In preemptive scheduling, a running process can be interrupted and moved back to the ready queue. Round Robin ensures fairness by giving each process an equal share of CPU time, preventing starvation while maintaining good response times for interactive systems.

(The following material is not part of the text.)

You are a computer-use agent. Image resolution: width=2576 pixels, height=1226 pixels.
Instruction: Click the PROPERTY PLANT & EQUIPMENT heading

How Round Robin Works with Different Arrival Times
When processes have different arrival times, the algorithm follows these steps:
Processes enter the ready queue based on their arrival time
The CPU serves the first available process for the quantum duration
If the process completes within the quantum, it terminates
If not completed, it moves to the end of the ready queue
New arrivals join the ready queue and wait for their turn
Context switching saves the state of preempted processes
Key Features
Prevents starvation Every process gets CPU time eventually
Fair scheduling Equal time quantum for all processes
Good response time Suitable for interactive and real-time systems
Context switching overhead Smaller quantum increases switching cost
Example 1 Quantum Time = 2
Consider three processes with different arrival and burst times:
| Process | Arrival Time | Burst Time |
|---|---|---|
| P1 | 0 | 4 |
| P2 | 1 | 3 |
| P3 | 2 | 7 |
Step-by-Step Execution
| Time | Process | Ready Queue | Action |
|---|---|---|---|
| 0-2 | P1 | P1 | P1 runs for 2 units, P2 arrives at t=1 |
| 2-4 | P2 | P2, P1 | P2 runs for 2 units, P3 arrives at t=2 |
| 4-6 | P3 | P3, P1 | P3 runs for 2 units |
| 6-8 | P1 | P1, P2, P3 | P1 completes remaining 2 units |
| 8-9 | P2 | P2, P3 | P2 completes remaining 1 unit |
| 9-14 | P3 | P3 | P3 completes remaining 5 units |
Calculating Average Times
| Process | Arrival | Burst | Completion | Turnaround | Waiting |
|---|---|---|---|---|---|
| P1 | 0 | 4 | 8 | 8 | 4 |
| P2 | 1 | 3 | 9 | 8 | 5 |
| P3 | 2 | 7 | 14 | 12 | 5 |
Average Turnaround Time = (8 + 8 + 12) / 3 = 9.33 units
Average Waiting Time = (4 + 5 + 5) / 3 = 4.67 units
Example 2 Quantum Time = 4
With a larger quantum size:
| Process | Arrival Time | Burst Time |
|---|---|---|
| P1 | 2 | 8 |
| P2 | 0 | 7 |
| P3 | 1 | 9 |
| Process | Arrival | Burst | Completion | Turnaround | Waiting |
|---|---|---|---|---|---|
| P1 | 2 | 8 | 24 | 22 | 14 |
| P2 | 0 | 7 | 15 | 15 | 8 |
| P3 | 1 | 9 | 20 | 19 | 10 |
Average Turnaround Time = (22 + 15 + 19) / 3 = 18.67 units
Average Waiting Time = (14 + 8 + 10) / 3 = 10.67 units
Conclusion
Round Robin scheduling with different arrival times provides fair CPU allocation while handling dynamic process arrivals. The quantum size significantly affects performance ? smaller quantums improve response time but increase context switching overhead, while larger quantums may reduce fairness but improve throughput.